またまた、絶対にありえない!!ということが起こる医龍だが、最終回はなかなかよかった。
まずいきなり、天才外科医朝田が無理なオペをしようとし、同僚から
「医師免許剥奪されるぞ!」と言われる。
しかし、朝田は
「かまわない。患者の命が助かるのなら」
ここ、小4の息子さえ 「ありえない。」とつぶやいていた
ま、そこはさらっと流し
子供に心臓と肝臓の同時移植。しかも大人の心臓を子供に移殖するという快挙を成し遂げ
(ドラマですから・・・)
移植後、VT(注:致死性不整脈のひとつ)を起こすと、朝田は移植した心臓をしばらくの間手のひらで握り、収縮の違う箇所を手で感じ、ブラインドでクライオアブレーションをして成功。
(ドラマですから・・・)
病院職員が階段の両脇にずらりと並び、拍手喝采を浴びながらオペ着姿で階段をゆったりと下りてくる英雄オペチームたち。

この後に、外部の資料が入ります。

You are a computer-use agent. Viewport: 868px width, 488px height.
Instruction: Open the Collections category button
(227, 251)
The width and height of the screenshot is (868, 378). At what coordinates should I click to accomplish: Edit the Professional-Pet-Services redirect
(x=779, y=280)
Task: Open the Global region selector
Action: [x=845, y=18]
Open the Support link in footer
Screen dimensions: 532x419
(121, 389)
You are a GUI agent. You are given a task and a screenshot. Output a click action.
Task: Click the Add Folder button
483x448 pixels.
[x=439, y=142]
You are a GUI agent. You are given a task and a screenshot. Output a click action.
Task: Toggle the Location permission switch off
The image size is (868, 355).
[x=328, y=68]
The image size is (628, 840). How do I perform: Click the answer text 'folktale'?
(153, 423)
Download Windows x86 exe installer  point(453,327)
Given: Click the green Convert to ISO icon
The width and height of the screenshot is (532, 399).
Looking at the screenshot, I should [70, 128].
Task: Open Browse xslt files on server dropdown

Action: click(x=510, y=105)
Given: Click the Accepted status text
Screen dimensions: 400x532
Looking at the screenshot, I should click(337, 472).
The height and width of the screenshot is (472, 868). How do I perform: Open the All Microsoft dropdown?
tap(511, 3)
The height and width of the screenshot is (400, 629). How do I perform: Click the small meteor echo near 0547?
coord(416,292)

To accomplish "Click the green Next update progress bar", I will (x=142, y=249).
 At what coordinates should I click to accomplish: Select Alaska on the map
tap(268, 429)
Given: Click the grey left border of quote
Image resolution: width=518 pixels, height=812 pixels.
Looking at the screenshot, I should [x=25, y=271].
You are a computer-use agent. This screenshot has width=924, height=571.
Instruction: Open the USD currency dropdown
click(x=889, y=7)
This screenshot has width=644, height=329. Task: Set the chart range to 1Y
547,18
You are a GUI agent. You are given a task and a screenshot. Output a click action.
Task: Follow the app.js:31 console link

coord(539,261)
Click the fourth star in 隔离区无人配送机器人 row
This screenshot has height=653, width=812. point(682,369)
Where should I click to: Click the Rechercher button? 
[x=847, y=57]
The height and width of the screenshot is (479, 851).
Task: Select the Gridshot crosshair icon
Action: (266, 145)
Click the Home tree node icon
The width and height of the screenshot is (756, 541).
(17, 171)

(スターウォーズ第1作のラストシーンみたいだった。ま、ドラマですから・・・)
しかし、最後の方で、医学部に行っていたけれど、医者になるのがあほらしくなり、経営を学び病院経営者になったという内田有紀が、この手術を見て感動し、
「この国の医療制度は、患者のために一生懸命頑張っている医師が報われない。
日本の医療を変えなければならない。
必要なお金(医療費)は国に出させる!」
と、まるで全国医師連盟の会員かのように、我々医師の立場を代弁するようなことを言っていた。
(多少セリフ違うかも知れません)
そして、
「日本もアメリカに倣って市場原理を医療に導入し、払った額に見合う医療を受けられるようにすべきだ!」と演説していた悪徳教授 野口は、不祥事が発覚し、落ちぶれて、なぜかアメリカへ行き アメリカで倒れて救急車で運ばれる。
しかし、救急車の中でアメリカ人医師が
「こいつ、保険入ってるのか?」
「どうも入ってなさそうだぜ」
「この国では保険に入っていないやつは治療できない」
と会話するシーンが流れる。これはよかった。
アメリカのように医療に市場原理を導入するべきだと言っていた野口が、そのアメリカで医療を受けられないという皮肉が描かれ、一般の人に「市場原理を医療に導入することの怖さ」をそれとなく感じてもらえたのではないだろうか。
突っ込みどころ満載のドラマだったけれど、
思わず、最後は
「いいぞ!」
と思った医龍2でした。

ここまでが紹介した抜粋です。